Yes, there is a strange relationship that develops between a tourist and their host. I grew up in Hawaii and remember laughing at the white people who would slowly turn red as lobsters and then line up for giant tour busses carting them off to institutionalized luaus. I was probably too young to realize that every camera toting aloha shirt wearing person I ran into was probably in some way supporting my family.

It does seem like certain towns do need tourism to support their dwindling middle class, to preserve that safe and supple way of life with common and predictable dreams and goals that boomed in the last century. It’s quite a challenge to give up that shared experience of a single family home, a car in every driveway and two cute kids to carry the tradition forward.

But we messed up. We wanted the dream so much, but we didn’t want to pay for it, so we shipped manufacturing elsewhere.
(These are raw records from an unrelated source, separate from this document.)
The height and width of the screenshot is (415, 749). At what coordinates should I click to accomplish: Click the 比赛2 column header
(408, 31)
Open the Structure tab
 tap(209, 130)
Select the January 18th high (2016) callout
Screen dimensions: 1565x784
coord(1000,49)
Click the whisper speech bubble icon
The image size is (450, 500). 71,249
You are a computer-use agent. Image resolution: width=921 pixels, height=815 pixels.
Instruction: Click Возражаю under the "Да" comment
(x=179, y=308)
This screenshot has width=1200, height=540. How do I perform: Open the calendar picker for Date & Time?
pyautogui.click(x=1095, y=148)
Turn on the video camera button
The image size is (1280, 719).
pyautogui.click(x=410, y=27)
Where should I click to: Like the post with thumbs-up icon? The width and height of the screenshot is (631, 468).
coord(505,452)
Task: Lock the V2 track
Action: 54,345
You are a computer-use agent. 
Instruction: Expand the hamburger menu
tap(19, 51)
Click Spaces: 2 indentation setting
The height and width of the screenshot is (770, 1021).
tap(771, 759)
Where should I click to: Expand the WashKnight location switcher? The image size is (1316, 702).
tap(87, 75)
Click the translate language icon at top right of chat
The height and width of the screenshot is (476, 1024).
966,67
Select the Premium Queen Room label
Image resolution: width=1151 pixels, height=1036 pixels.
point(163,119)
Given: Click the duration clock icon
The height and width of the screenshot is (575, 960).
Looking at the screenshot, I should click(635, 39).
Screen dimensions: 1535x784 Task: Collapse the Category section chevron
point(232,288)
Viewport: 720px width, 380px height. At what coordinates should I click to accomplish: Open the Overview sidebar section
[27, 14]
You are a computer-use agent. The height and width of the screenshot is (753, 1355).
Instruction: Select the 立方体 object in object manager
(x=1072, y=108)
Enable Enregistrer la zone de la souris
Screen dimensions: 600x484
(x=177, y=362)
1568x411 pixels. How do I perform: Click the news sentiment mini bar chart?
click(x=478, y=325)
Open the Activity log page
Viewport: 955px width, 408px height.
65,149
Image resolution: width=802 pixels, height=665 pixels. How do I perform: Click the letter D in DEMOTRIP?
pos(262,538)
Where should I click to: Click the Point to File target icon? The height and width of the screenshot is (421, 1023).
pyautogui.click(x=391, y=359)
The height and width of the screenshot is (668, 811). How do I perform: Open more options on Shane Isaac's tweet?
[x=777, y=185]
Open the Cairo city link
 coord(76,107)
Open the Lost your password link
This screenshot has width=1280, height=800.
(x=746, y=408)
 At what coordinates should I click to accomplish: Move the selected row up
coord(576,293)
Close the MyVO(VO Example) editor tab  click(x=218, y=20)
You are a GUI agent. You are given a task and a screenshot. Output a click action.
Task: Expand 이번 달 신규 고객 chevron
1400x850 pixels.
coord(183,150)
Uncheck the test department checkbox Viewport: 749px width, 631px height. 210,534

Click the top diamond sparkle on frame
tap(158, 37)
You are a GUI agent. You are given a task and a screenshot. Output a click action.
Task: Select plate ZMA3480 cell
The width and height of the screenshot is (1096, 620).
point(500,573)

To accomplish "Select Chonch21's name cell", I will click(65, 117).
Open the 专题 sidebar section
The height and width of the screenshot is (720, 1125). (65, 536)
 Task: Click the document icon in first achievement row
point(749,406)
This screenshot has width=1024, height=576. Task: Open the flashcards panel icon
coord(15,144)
And now tourism is the only hope for disappearing jobs in manufacturing. We need some way to fill up the entire towns and the empty shells of factories that were left behind.

But in a way, we might just be falling into our old habits and not allowing the transition to happen. We might just be trying to recapture the American Dream in a different way. We might hope that tourists will appreciate our unique way of life. We might hope that outsiders will share our value for hand made crafts. But often, this is not the case, and our quaint streets are then lined with shops stocked with souvenirs that end up being manufactured in other countries, which sort of defeats the purpose.

We can sprinkle in the locally styled versions of recognizable chain restaurants, which makes outsiders feel at home. But that flies in the face of travel being a way to try something new.

We can stock our visitor centers with magazines and colorful maps, of course funded by paid advertisers.

But the irony of tourism might not even provide the unique cultural experience it claims. A long drawn out street of too-sweet mountain fudge and artificially flavored jars of moonshine, and dusty bottles of chow-chow are not truly a remembrance of a distant Appalachian past. At best, tourism merely approximates culture, which does a slight disservice to the visitors.

And as we know, the visitors themselves get a bad rap from the locals. They pack the roads with extra cars. They might even leave trash behind. Both pollution and noise can increase. There’s often not enough of a labor pool in the local area which puts a strain on staffing during the busy seasons. And because tourists will often pay just a little bit more for everyday essentials, that inflation is also passed on to the community, which really bites.

Of course I am no economist, not even a historian, I am just an observer, trying my best to learn about the country form which I was born looking for some semblance of truth.

With so many negatives in the tourist industry, the main one being inauthenticity, the new question might be what is this that drives us to distraction, if the net gain is not necessarily positive. Is it simply the act of “getting away from it all” that drives us? And what exactly is “it”? Is it reality?

After a while, even the simplest things lose their bearing.

It’s ironic that the more hairs I split in this exploration, the further down the philosophical rabbit hole I go. But then I remember that reality itself is literally comprised of mostly empty space. Meaning nothing. And I remember that the tiny atoms that make up the real world move too fast. And the best we can do is watch them dancing in a submicroscopic water ballet and make our own interpretation of reality.